Plex Media server systems are being compromised to boost malicious traffic over the targeted users to take them offline by utilizing a new method/technique of DDoS (Distributed Denial of Service) attack.
The ongoing attack was found by researchers of Netscout, who explained that “Plex Media Server is a personal media library and streaming system that runs on modern Windows, macOS, and Linux operating systems, as well as variants customized for special-purpose platforms such as network-attached storage (NAS) devices, external RAID storage units, digital media players, and so on.”
This desktop application allows users to stream and access data on the other supported devices by organizing photos, videos, and audios from online services as well as from the user’s library.
In a general manner, DDoS attacks are performed by swamping the targeted user with malicious network traffic which results in exhaustion of bandwidth and finally disruption of services taking the user offline. This malicious network traffic is brought from several devices that have been enclosed by a botnet for such purposes.
Similarly, a DDoS amplification attack takes place when the bad actor transmits a huge number of maliciously created requests to an external/third-party server, to which in response, the server sends a huge number of responded answers to the targeted user. All this is achieved by tricking the server to believe that the attacker is the victim sending the requests by spoofing the source IP address which results in traffic being transmitted to the victim’s network.
In this case, when the requests of attackers are answered, the resulting traffic is then routed to the targeted server instead of being transmitted to the attacker’s device.
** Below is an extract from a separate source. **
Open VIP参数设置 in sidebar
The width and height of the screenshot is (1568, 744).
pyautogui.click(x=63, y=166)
Researchers from Netscout, in a blog post, stated, “Upon startup, Plex probes the local network using the G’Day Mate (GDM) network/service discovery protocol to locate other compatible media devices and streaming clients. It also appears to make use of SSDP probes to locate UPnP gateways on broadband internet access routers that have SSDP enabled. When a UPnP gateway is discovered via this methodology, Plex attempts to utilize NAT-PMP to instantiate dynamic NAT forwarding rules on the broadband internet access router.”
“When successful, this has the effect of exposing a Plex UPnP-enabled service registration responder to the general internet, where it can be abused to generate reflection/amplification DDoS attacks. To date, observed amplified PMSSDP DDoS attack traffic consists of SSDP HTTP/U responses sourced from UDP/32414 on abusable broadband internet access routers directed towards the attack target(s). Each amplified response packet ranges from 52 bytes – 281 bytes in size, for an average amplification factor of ~4.68:1,” researchers continued.
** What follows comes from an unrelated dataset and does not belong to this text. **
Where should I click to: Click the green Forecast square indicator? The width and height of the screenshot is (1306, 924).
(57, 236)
This makes the matter worse as researchers further said that they have identified almost 27,000 exploited servers over the web, till this time. Netscout researchers, under the collateral impact section, explained, “The collateral impact of PMSSDP reflection/amplification attacks is potentially significant for broadband internet access operators whose customers have inadvertently exposed PMSSDP reflectors/amplifiers to the internet. This may include partial or full interruption of end-customer broadband internet access, as well as additional service disruption due to access/distribution/aggregation/core/peering/transit link capacity consumption.”
In order to overcome/avoid the attack, researchers suggested that the operators of the network should filter out the traffic which is being sent to the UDP/32414 and also should “disable SSDP on broadband internet access routers.”
Researchers from Netscout concluded by saying, “It is imperative that organizations operating mission-critical public-facing internet properties and/or infrastructure ensure that all servers/services/application/datastores/infrastructure elements are protected against DDoS attack, and are included in periodic, realistic tests of the organization’s DDoS mitigation plan. In many instances, we have encountered situations in which obvious elements such as public-facing Web servers were adequately protected, but authoritative DNS servers, application servers, and other critical service delivery elements were neglected, thus leaving them vulnerable to attack.”